Please rescale the stretch of rows from the line containing "Click the View Scores button" through the line containing "tap(818, 104)", both ends included. Write out every line in that stretch again, requests unchanged, with each coordinate in the answers multiplied by 1.05 and rounded to a whole number, halves rounding up, and give nothing else.

··· DATASET RECORDS

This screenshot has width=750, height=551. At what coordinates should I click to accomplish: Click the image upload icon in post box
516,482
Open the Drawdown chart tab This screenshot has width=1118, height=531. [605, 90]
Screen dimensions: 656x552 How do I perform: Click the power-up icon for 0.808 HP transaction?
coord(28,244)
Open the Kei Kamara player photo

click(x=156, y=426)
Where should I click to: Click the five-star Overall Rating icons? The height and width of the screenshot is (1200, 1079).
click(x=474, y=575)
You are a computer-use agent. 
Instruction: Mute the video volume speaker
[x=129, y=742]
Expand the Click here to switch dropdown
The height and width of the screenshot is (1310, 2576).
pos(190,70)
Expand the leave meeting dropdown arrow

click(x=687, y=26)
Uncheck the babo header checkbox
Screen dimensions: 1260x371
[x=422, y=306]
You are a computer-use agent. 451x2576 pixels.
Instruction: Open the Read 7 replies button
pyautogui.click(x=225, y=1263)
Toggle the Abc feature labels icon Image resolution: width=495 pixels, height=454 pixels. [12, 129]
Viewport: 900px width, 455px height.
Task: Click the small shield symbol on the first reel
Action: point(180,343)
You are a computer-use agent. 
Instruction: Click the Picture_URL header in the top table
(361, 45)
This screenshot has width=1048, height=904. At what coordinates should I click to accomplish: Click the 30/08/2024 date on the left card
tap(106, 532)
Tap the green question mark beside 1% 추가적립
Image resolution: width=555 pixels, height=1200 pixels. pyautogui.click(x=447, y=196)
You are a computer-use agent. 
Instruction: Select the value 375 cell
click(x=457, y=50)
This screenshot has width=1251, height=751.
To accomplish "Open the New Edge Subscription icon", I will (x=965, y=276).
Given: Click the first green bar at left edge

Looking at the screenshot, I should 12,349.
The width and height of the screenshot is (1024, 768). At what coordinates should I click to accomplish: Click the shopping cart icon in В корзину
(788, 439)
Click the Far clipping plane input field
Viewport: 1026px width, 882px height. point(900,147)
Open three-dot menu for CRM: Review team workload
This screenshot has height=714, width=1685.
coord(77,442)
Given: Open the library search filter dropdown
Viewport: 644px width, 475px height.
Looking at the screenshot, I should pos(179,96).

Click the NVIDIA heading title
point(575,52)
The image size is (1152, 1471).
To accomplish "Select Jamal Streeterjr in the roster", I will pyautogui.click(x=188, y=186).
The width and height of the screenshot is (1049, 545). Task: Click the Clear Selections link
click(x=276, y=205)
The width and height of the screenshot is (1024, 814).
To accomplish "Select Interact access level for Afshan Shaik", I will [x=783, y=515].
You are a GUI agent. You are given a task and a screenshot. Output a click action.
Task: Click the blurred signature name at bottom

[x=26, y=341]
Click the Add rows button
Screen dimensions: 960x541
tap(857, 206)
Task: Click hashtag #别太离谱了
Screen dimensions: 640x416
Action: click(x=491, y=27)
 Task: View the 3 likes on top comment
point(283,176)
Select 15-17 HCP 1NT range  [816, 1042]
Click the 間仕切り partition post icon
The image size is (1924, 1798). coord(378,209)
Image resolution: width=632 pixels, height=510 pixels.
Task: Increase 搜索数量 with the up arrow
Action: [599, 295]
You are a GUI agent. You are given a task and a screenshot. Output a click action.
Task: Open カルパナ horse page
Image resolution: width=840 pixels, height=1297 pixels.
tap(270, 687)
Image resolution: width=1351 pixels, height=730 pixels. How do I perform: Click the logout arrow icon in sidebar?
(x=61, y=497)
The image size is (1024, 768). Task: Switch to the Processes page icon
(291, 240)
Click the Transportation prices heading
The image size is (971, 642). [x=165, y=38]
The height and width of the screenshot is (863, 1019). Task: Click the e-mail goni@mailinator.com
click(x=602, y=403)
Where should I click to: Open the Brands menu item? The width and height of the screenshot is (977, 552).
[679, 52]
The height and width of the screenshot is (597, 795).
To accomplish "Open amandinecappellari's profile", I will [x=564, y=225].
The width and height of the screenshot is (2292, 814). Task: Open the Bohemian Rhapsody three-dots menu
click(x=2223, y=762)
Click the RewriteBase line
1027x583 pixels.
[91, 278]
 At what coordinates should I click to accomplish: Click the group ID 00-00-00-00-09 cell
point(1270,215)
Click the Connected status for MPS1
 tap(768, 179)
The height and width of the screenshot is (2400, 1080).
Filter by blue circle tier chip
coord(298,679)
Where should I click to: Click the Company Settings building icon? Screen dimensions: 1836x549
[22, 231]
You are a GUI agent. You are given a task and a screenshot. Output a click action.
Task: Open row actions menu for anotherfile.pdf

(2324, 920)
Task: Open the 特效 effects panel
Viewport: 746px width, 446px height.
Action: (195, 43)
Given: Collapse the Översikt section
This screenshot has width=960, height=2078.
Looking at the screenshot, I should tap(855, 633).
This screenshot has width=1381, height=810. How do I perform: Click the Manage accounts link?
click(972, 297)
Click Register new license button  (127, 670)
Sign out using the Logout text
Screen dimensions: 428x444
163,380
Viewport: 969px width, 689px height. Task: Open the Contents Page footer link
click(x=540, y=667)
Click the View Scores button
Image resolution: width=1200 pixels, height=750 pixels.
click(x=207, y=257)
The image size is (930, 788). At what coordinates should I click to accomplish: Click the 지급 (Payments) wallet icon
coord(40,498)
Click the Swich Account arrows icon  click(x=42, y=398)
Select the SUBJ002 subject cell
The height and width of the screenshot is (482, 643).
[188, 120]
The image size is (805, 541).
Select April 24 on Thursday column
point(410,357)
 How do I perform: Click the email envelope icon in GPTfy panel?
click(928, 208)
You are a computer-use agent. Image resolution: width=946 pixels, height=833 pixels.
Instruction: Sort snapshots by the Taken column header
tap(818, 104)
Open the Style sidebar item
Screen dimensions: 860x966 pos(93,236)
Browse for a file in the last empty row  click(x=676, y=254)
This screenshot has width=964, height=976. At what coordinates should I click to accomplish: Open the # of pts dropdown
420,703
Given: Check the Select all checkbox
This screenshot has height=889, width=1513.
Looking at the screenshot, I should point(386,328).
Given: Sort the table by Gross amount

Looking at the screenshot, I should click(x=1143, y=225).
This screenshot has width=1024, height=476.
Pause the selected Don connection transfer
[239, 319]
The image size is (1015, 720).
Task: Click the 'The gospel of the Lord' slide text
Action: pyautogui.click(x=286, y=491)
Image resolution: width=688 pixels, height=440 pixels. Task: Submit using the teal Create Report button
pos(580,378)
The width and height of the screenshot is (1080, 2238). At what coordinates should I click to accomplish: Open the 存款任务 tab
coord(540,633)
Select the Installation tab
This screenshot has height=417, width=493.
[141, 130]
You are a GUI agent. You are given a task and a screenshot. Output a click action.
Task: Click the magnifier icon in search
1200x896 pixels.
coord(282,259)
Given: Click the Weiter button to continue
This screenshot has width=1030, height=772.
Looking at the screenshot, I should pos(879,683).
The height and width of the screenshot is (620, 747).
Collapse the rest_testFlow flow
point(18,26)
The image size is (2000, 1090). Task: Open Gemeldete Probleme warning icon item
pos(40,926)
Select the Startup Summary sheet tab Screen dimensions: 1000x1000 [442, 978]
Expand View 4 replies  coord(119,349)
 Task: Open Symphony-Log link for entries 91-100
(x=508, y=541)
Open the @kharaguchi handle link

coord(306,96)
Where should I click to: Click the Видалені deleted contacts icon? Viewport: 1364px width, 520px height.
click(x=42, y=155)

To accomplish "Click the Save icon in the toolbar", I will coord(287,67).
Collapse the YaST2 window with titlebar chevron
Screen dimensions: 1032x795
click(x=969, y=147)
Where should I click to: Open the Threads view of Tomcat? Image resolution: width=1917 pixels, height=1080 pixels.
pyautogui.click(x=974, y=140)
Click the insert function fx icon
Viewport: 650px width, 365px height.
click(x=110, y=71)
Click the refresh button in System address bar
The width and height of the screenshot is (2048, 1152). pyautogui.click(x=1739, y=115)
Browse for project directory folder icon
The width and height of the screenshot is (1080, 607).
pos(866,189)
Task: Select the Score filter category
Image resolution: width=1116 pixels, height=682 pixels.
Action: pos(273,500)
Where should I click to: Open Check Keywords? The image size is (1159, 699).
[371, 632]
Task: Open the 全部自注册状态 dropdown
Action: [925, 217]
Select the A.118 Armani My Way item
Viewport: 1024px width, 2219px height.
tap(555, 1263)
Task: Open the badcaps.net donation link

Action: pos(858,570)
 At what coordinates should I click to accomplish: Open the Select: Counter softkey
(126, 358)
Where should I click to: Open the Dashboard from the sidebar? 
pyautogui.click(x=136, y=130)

······

RESPONSE TO THE EXERCISE:
Click the View Scores button
Image resolution: width=1200 pixels, height=750 pixels.
click(x=217, y=270)
The image size is (930, 788). At what coordinates should I click to accomplish: Click the 지급 (Payments) wallet icon
coord(42,523)
Click the Swich Account arrows icon  click(x=44, y=418)
Select the SUBJ002 subject cell
The height and width of the screenshot is (482, 643).
[197, 126]
The image size is (805, 541).
Select April 24 on Thursday column
point(431,375)
 How do I perform: Click the email envelope icon in GPTfy panel?
click(974, 218)
You are a computer-use agent. Image resolution: width=946 pixels, height=833 pixels.
Instruction: Sort snapshots by the Taken column header
tap(859, 109)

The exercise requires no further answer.